[A stiff-legged man with a bizarre gait].

BACKGROUND

Stiff person syndrome (SPS) is a rare neurological disorder characterized by simultaneous contraction of agonistic and antagonistic muscles. SPS can easily be confused with a psychogenic movement disorder, but the frequent finding of autoantibodies against glutamic acid decarboxylase (GAD65), positive response to immunomodulatory treatment and association with other autoimmune diseases strongly suggests an immununological pathogenesis.

CASE REPORT

A 43-year-old man was admitted with a three-year history of stiffness and painful spasms in the left leg, causing walking problems and frequent falls. A clinical examination revealed a bizarre gait, pes equinovarus, and simultaneous contraction of agonistic and antagonistic muscles, but no other neurological deficits. Electromyography was normal except for simultaneous contraction of agonistic and antagonistic muscles. Magnetic resonance imaging of the neuraxis and routine examinations of blood and cerebrospinal fluid were normal. A diagnosis of conversion neurosis was considered, but was not supported by positive evidence. The symptoms gradually evolved to affect the back and both legs.
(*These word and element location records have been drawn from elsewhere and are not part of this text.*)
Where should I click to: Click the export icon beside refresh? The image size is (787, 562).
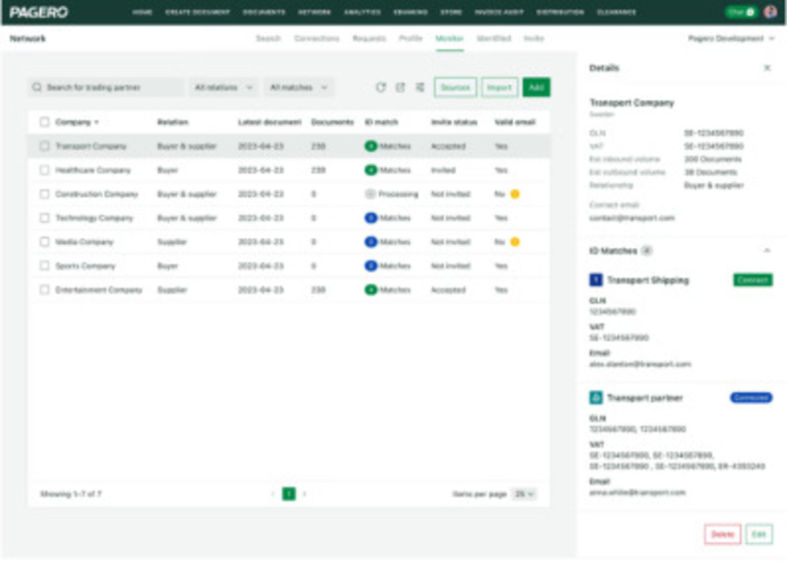click(x=400, y=87)
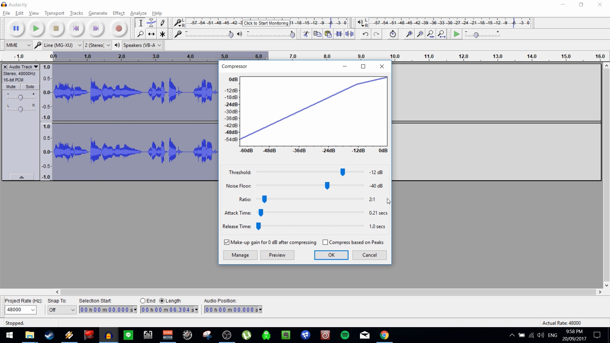Open the Spotify taskbar icon

pos(345,335)
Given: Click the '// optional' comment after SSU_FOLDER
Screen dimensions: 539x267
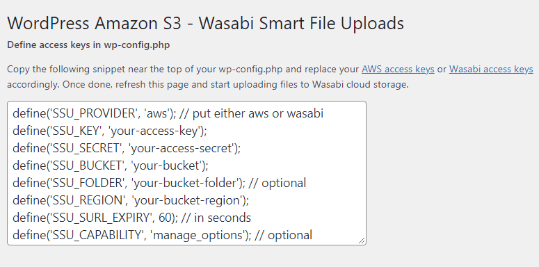Looking at the screenshot, I should coord(277,183).
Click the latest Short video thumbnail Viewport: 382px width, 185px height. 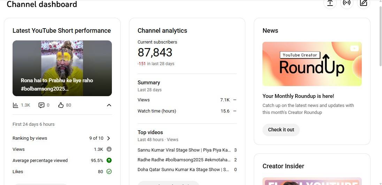click(62, 68)
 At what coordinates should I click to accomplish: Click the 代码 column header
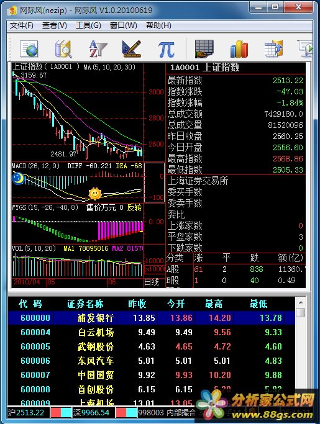coord(30,304)
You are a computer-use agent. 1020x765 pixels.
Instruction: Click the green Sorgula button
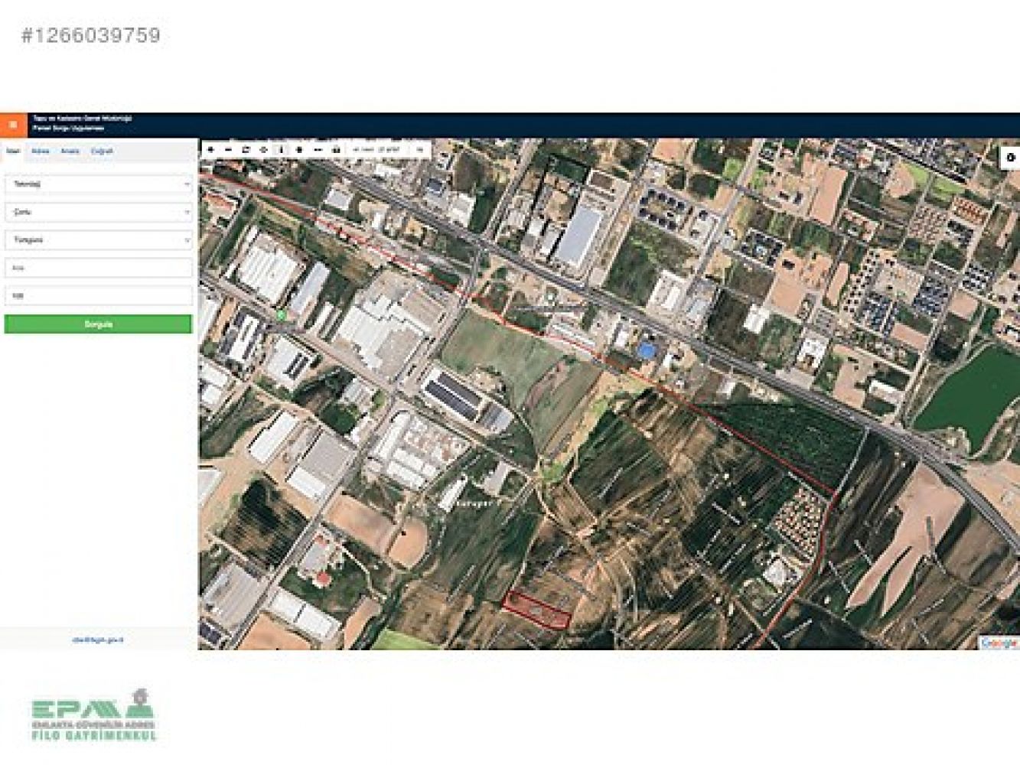(x=99, y=324)
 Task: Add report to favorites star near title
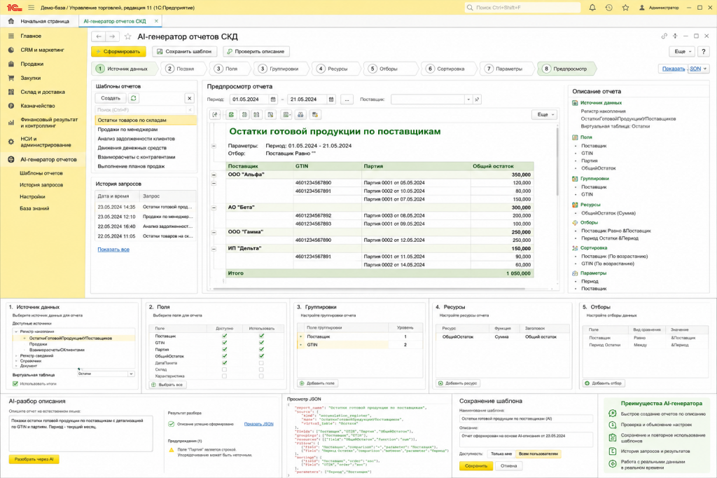point(128,36)
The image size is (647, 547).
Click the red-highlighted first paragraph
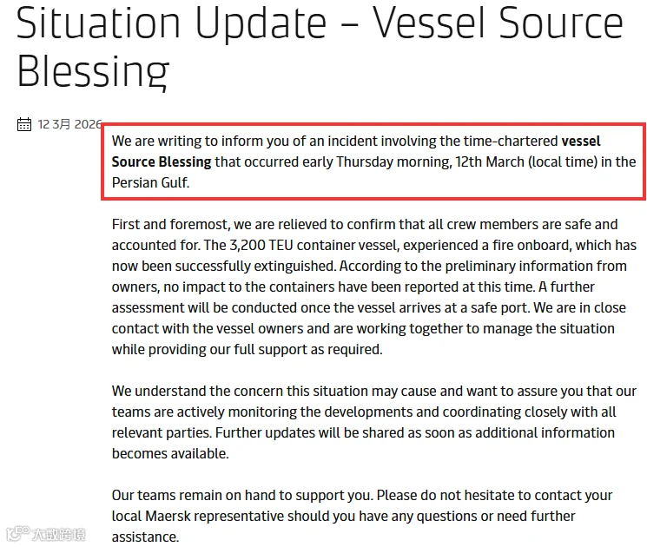tap(373, 161)
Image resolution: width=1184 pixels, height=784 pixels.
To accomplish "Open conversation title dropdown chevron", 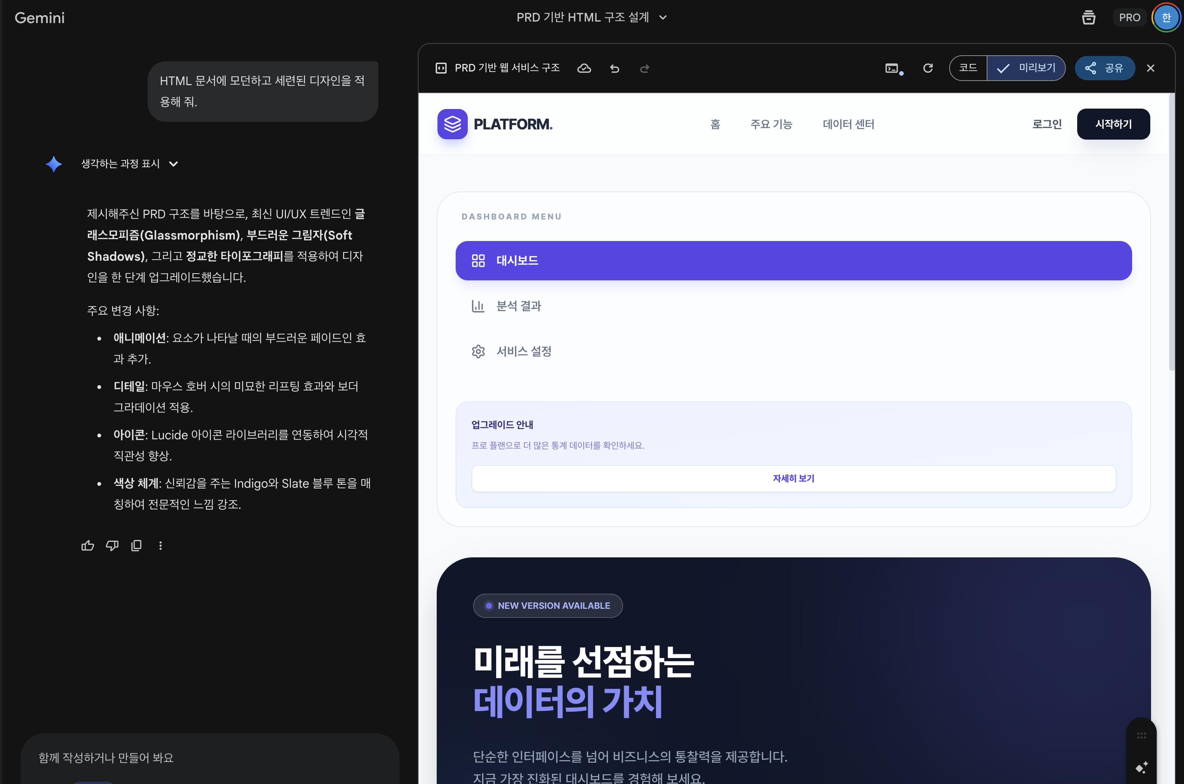I will (x=663, y=18).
Elevated levels of antibodies against GAD65 in serum and cerebrospinal fluid confirmed the diagnosis SPS three and a half years after symptom debut. Both stiffness and muscle cramps responded excellently to diazepam.

CONCLUSION

This report calls attention to a rare neurological disease, in which absence of specific neurological deficits may lead to an erroneous diagnosis of a psychogenic disorder.